» WORK TO COMPLETE
A – Retype the article on the Flower Garden Banks die-off from "Sport divers aboard" to "puzzle for scientists.".
B – For the article on the Flower Garden Banks die-off, decide whether each statement agrees with it. Answer yes or no and quote the deciding words. (i) Sport divers aboard the M/V Fling reported the die-off. (ii) The West Flower Garden Bank was also hit by the die-off. (iii) The sanctuary lies off the coast of Galveston.
C – Turn the paragraph of the article on the Flower Garden Banks die-off that begins "Sport divers aboard" into a short list that keeps its main facts.
Start of DOCUMENT EXCERPT
Texas OneGulf Launches Research Response to Flower Gardens Die-Off
Experts with the Texas OneGulf Center of Excellence are responding after a die-off of corals and other invertebrates was observed in the Gulf of Mexico’s Flower Garden Banks National Marine Sanctuary off the coast of Galveston. The mortality event is just the most recent in a series of incidents that have been noted off the Texas Gulf Coast this summer.
Sport divers aboard the M/V Fling reported the die-off last week after finding patches of white mat coating the previously vibrant reef. Texas OneGulf researchers, led by the Harte Research Institute for Gulf of Mexico Studies at Texas A&M University-Corpus Christi, worked over the weekend to shift resources to respond to the unusual mortality event, which has now been confirmed in multiple locations on the East Flower Garden Bank. The West Flower Garden Bank appears to remain unaffected.
Due in part to their distance from shore, the Flower Garden Banks are touted by scientists as one of the healthiest coral-reef systems in the Western Hemisphere, so the discovery of unprecedented numbers of dead or dying corals, sponges, brittle stars, calms and other invertebrates in large, separate locations is a disturbing puzzle for scientists.
End of DOCUMENT EXCERPT
Start of PROVIDED RECORDS
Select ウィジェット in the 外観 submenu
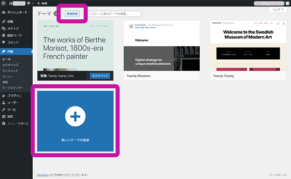 click(x=11, y=71)
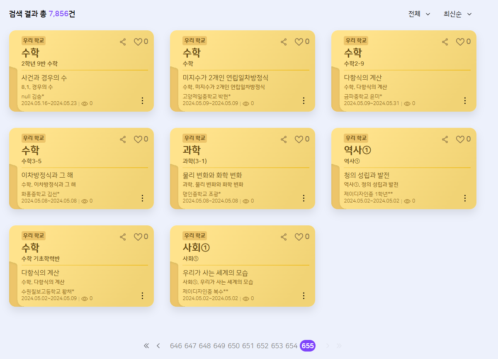Open the 최신순 sort dropdown
The width and height of the screenshot is (498, 359).
point(458,14)
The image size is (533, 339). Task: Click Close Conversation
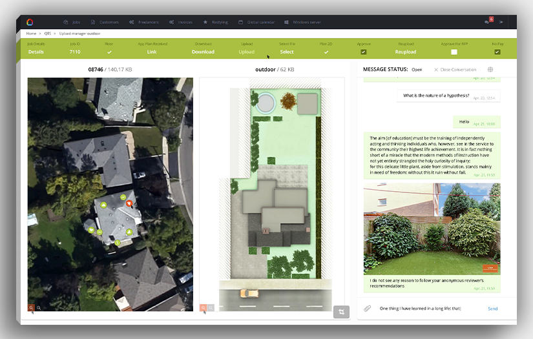(x=455, y=70)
End of PROVIDED RECORDS
» RESPONSES BY ITEM NUMBER
A –
Sport divers aboard the M/V Fling reported the die-off last week after finding patches of white mat coating the previously vibrant reef. Texas OneGulf researchers, led by the Harte Research Institute for Gulf of Mexico Studies at Texas A&M University-Corpus Christi, worked over the weekend to shift resources to respond to the unusual mortality event, which has now been confirmed in multiple locations on the East Flower Garden Bank. The West Flower Garden Bank appears to remain unaffected.
Due in part to their distance from shore, the Flower Garden Banks are touted by scientists as one of the healthiest coral-reef systems in the Western Hemisphere, so the discovery of unprecedented numbers of dead or dying corals, sponges, brittle stars, calms and other invertebrates in large, separate locations is a disturbing puzzle for scientists.

B –
(i) Yes: "Sport divers aboard the M/V Fling reported the die-off last week"
(ii) No: "The West Flower Garden Bank appears to remain unaffected."
(iii) Yes: "Flower Garden Banks National Marine Sanctuary off the coast of Galveston"

C –
- Last week, sport divers aboard the M/V Fling reported the die-off after finding patches of white mat on the once vibrant reef.
- Texas OneGulf researchers, led by the Harte Research Institute for Gulf of Mexico Studies at Texas A&M University-Corpus Christi, shifted resources over the weekend to respond.
- The mortality event is confirmed at multiple locations on the East Flower Garden Bank.
- The West Flower Garden Bank appears unaffected.